Alexander, who describes himself as “pretty picky”, initially meets sugar daddies for a lunch or coffee date to get to know them before committing to anything more intimate.

Despite the stereotype of sugar dating, he doesn’t have any ongoing allowance arrangements, but usually sees guys for a couple of paid dates.

“Most people are looking for one-off dates or non-exclusive stuff, which is what I want,” he explains.

“It’s cash in hand, which is very handy for me as a student. Like, hey, here’s my textbook.

“Sometimes it means I can eat a bit better than college food.”

Busting another myth, Alexander says sugaring isn’t all about sex for him.

“It takes me a date or two to decide whether I’d want to get into bed with someone,” he says.

“There’s no such thing as a typical date. It can be dinner, or movies. I’ve even had TV show marathons before.

“Sometimes it can be pretty awesome.”

Jules Kim, CEO of national sex worker association Scarlet Alliance, says that while sugar dating might seem similar to escorting, those involved don’t always see it that way.

“Sugar babies often don’t identify as sex workers,” Kim explains.

Peer sex worker organisations such as Scarlet Alliance provide services such as peer education, outreach, and support on topics from safer sex to legal information for anyone working in the sector, including sugar babies.

“I think sex worker organisations services are relevant and welcoming to a diverse range of people irrespective of how they may identify their work,” Kim says.

Carly*, a bisexual Gold Coast sex worker, tried sugaring before deciding that being an escort was easier and paid better.

She made her start in the sex industry after a friend became an online dominatrix, opening her eyes to a whole new world of income.

“Who doesn’t want someone to help them financially?” she asks.

Carly has had plenty of female clients as an escort but, like Alexander, found only men volunteering to be sugar daddies.

She says most of the guys she met through sugaring wanted to pay for sex without thinking of themselves as sex worker clients. Some of them seemed to want a lower-cost alternative to hiring an escort.

“I realised most are just wanting cheap sex from people who aren’t aware of what they could get,” she says.

“Most said no to sex workers but offered money for sex. Extremely contradictory.”

Carly eventually found one regular sugar daddy who spoiled her with gifts, which she says is like “finding a unicorn” among the bunch. And it wasn’t just about sex for them either.

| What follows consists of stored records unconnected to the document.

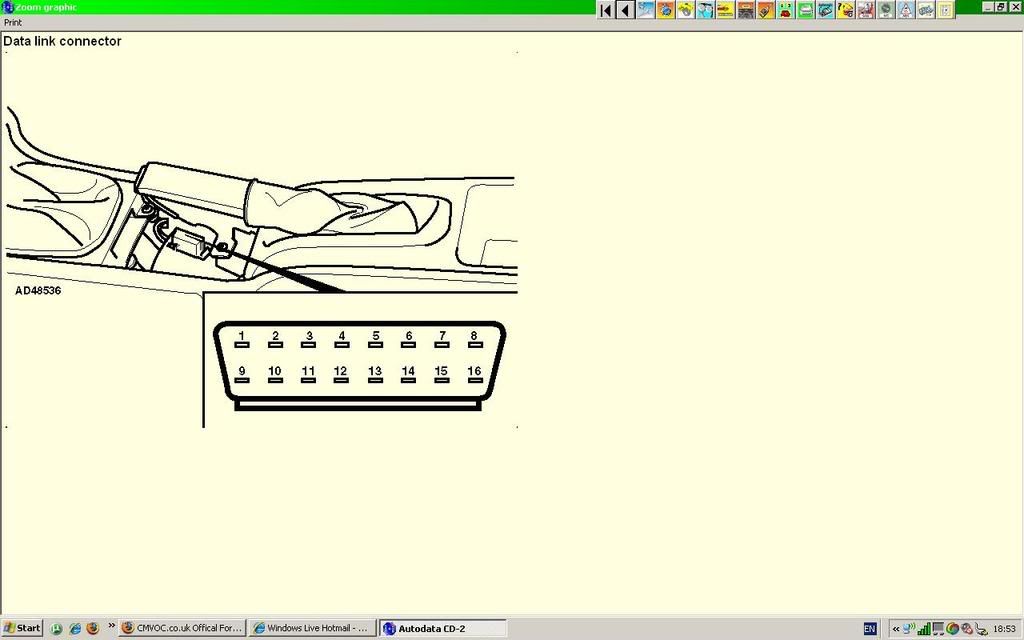
Task: Go to previous page with left arrow
Action: [625, 10]
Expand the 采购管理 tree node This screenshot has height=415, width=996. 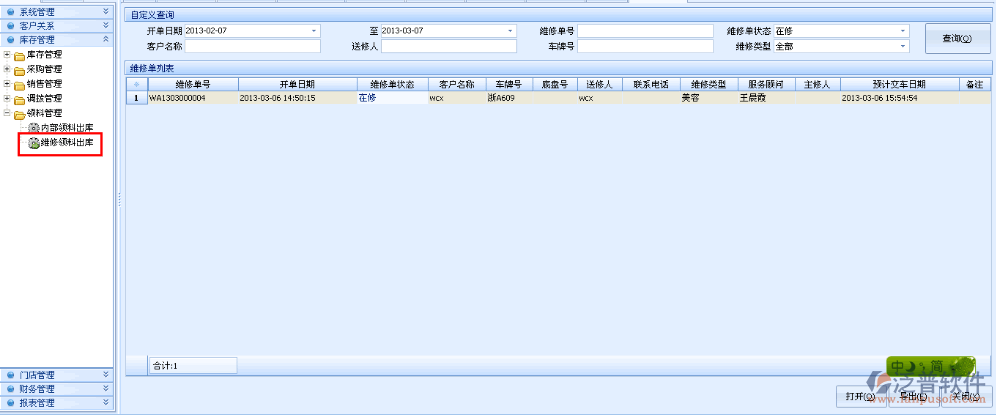point(7,70)
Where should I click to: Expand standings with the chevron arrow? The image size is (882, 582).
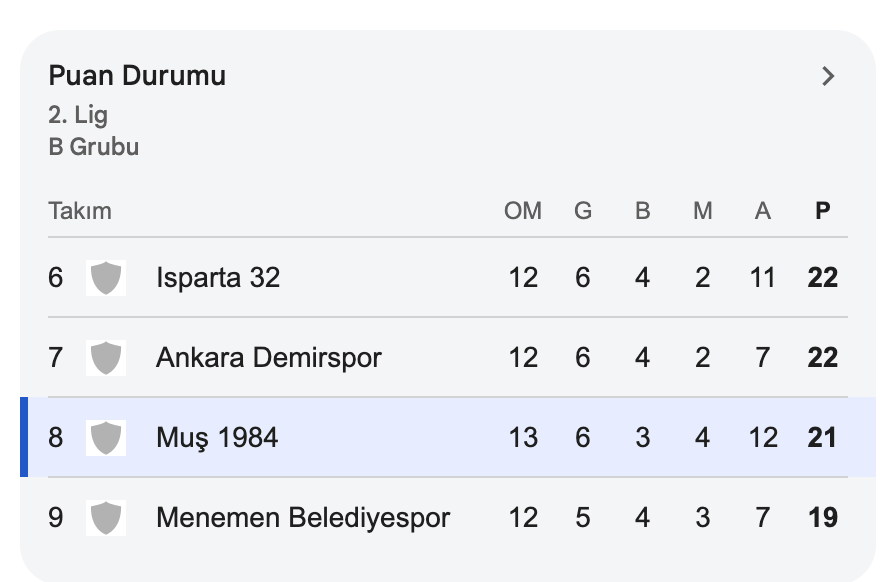click(827, 76)
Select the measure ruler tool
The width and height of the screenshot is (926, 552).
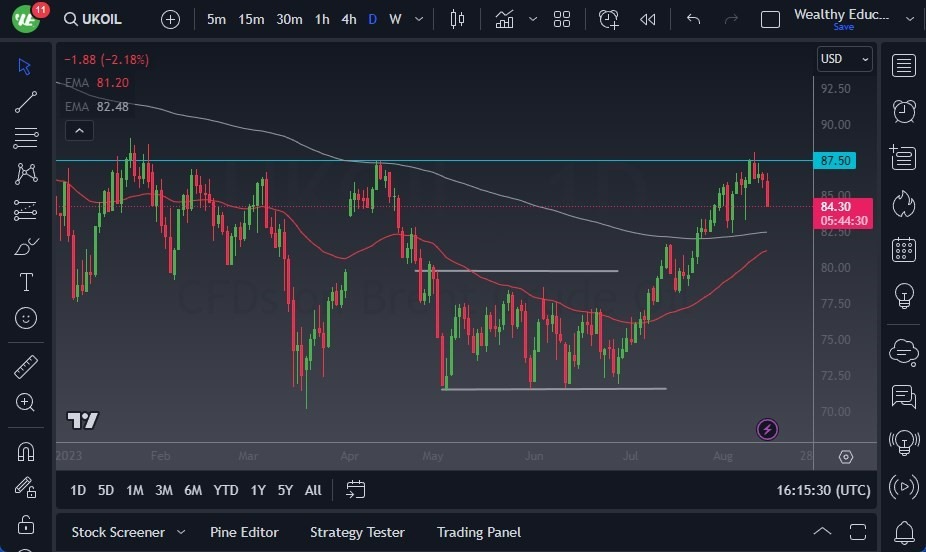tap(26, 367)
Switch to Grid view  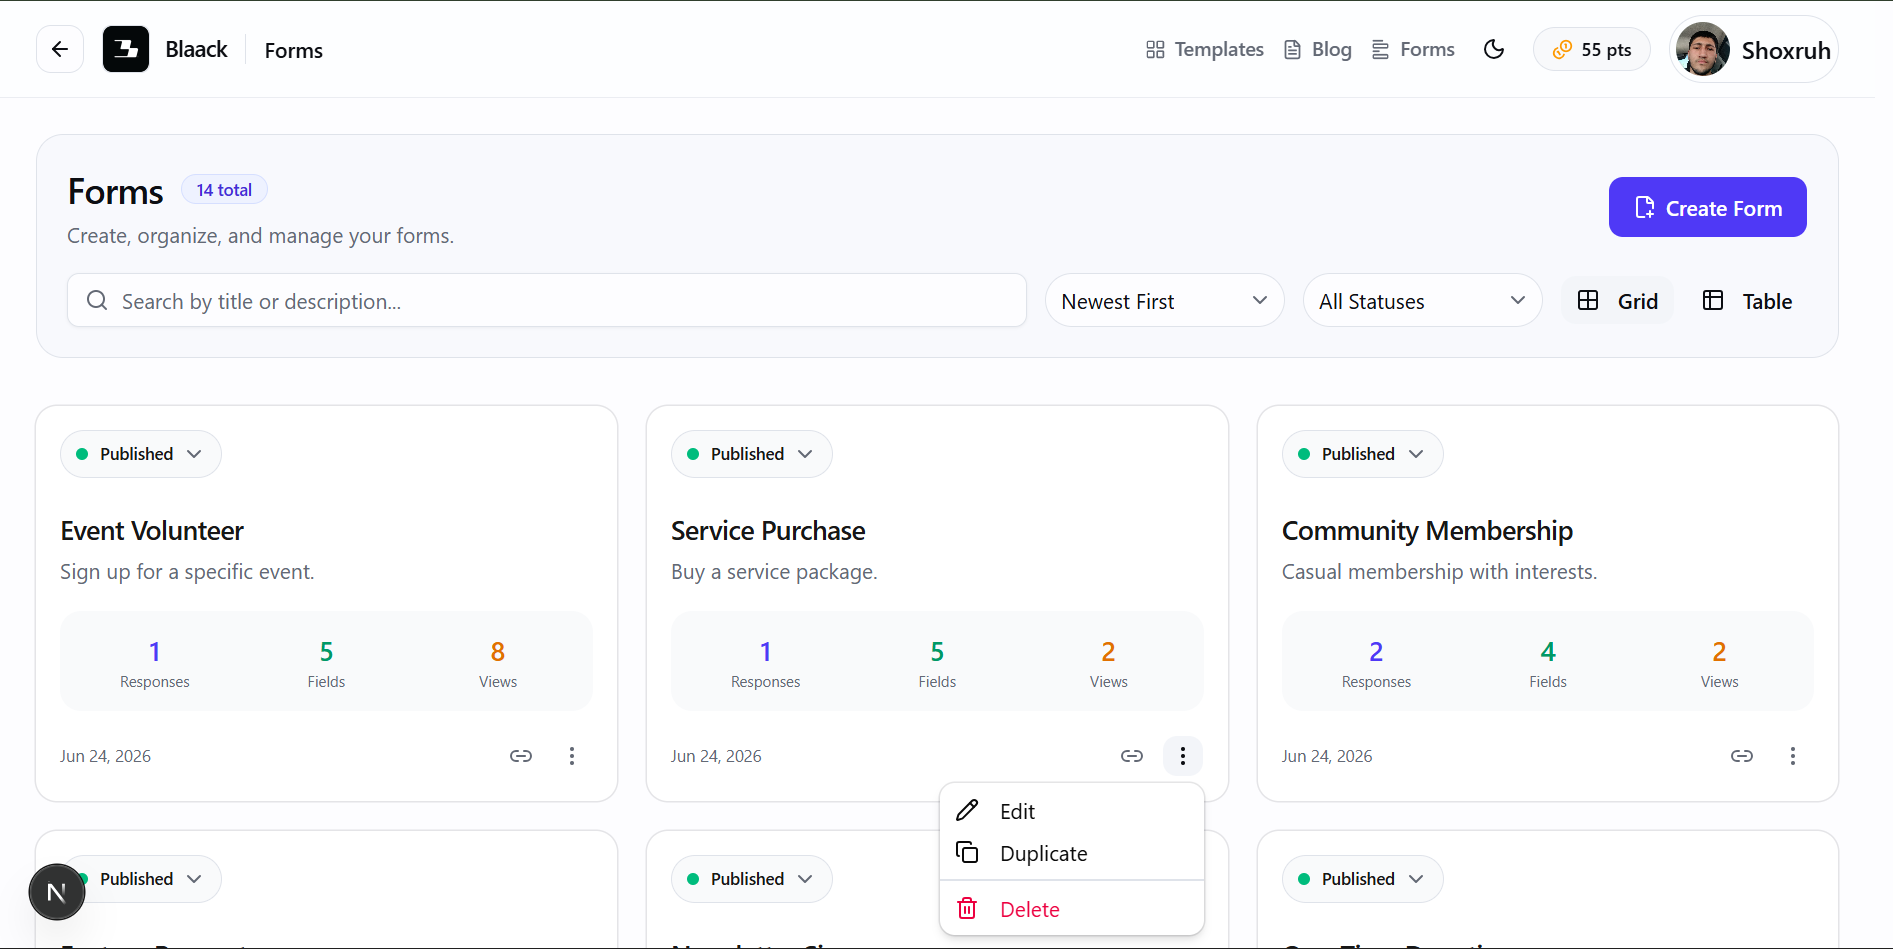[1617, 301]
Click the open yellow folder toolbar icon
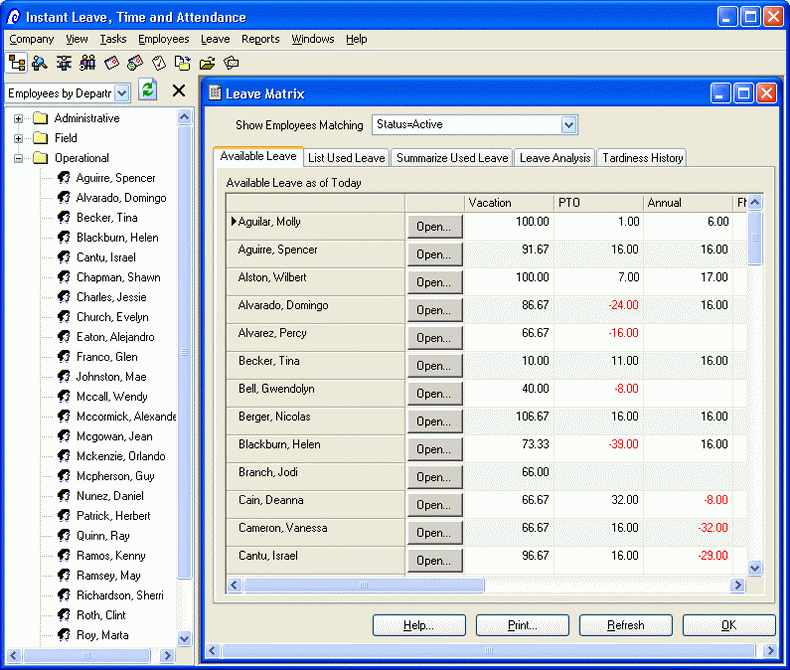 [x=207, y=63]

“My sugar daddy was all about dates,” she says.

“We went to dinner, and he loved to show me off.

“He always bought me an insane amount of clothes and shoes that I could pick my outfits from. It was not about sex, more about affection and being there with him.

“He lived to spoil me.”

After an accident that left Carly in hospital, her sugar daddy helped with bills and even bought her a laptop so she would have something for entertainment. They still keep in touch and talk like old friends.

However, Carly found that most guys on the sugar dating website she used were looking for someone who would accept very little compensation for sex or companionship.

“I’ve had people say that $50 for a full 12 hours is amazing and I should be lucky,” she says.

“It’s all mind games that they think you haven’t seen before.”

Carly says that sugaring is becoming very popular, but people underestimate how difficult it can be.

“It’s hard to find someone,” she says.

“And even harder to find someone that isn’t trying to rip you off.”